Work task: Here is the task for the records below: repeat exactly the lines from the one with "This screenshot has height=517, width=650." to the one with "Given: Activate Edit mode button", both included, and nothing else.

Exercise inputs:
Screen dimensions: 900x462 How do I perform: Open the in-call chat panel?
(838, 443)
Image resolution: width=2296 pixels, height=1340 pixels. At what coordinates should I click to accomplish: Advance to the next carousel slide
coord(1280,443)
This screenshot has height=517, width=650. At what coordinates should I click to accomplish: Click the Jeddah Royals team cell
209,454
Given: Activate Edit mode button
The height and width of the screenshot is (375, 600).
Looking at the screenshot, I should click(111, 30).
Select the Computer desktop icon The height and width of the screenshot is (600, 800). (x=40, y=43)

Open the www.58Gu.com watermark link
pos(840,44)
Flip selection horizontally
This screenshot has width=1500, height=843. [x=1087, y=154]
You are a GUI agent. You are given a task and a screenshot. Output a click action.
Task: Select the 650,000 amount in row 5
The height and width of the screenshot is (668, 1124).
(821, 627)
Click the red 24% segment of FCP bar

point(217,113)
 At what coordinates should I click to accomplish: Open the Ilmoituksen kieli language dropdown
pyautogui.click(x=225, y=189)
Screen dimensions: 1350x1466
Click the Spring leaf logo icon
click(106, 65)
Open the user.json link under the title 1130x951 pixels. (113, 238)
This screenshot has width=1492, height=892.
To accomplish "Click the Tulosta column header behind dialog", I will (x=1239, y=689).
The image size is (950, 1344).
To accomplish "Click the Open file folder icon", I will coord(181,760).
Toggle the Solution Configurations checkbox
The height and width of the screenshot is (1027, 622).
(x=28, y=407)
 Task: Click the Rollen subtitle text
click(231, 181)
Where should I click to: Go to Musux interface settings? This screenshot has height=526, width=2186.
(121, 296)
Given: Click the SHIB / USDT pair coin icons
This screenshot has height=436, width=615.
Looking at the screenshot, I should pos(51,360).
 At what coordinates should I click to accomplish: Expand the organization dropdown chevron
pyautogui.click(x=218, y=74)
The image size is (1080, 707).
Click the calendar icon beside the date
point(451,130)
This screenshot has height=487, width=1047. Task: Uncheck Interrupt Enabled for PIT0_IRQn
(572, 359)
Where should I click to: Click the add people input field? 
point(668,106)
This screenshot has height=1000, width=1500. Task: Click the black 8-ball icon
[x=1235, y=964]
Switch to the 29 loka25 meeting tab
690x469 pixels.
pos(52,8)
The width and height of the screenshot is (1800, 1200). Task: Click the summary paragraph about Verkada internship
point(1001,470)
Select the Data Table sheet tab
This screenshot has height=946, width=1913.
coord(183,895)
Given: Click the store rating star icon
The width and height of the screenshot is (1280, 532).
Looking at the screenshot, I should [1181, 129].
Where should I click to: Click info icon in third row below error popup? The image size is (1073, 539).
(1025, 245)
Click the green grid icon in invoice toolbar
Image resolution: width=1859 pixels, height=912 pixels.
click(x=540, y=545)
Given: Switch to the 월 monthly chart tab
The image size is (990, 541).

Answer area:
This screenshot has height=517, width=650. At what coordinates should I click to accomplish: Click the Jeddah Royals team cell
209,454
Given: Activate Edit mode button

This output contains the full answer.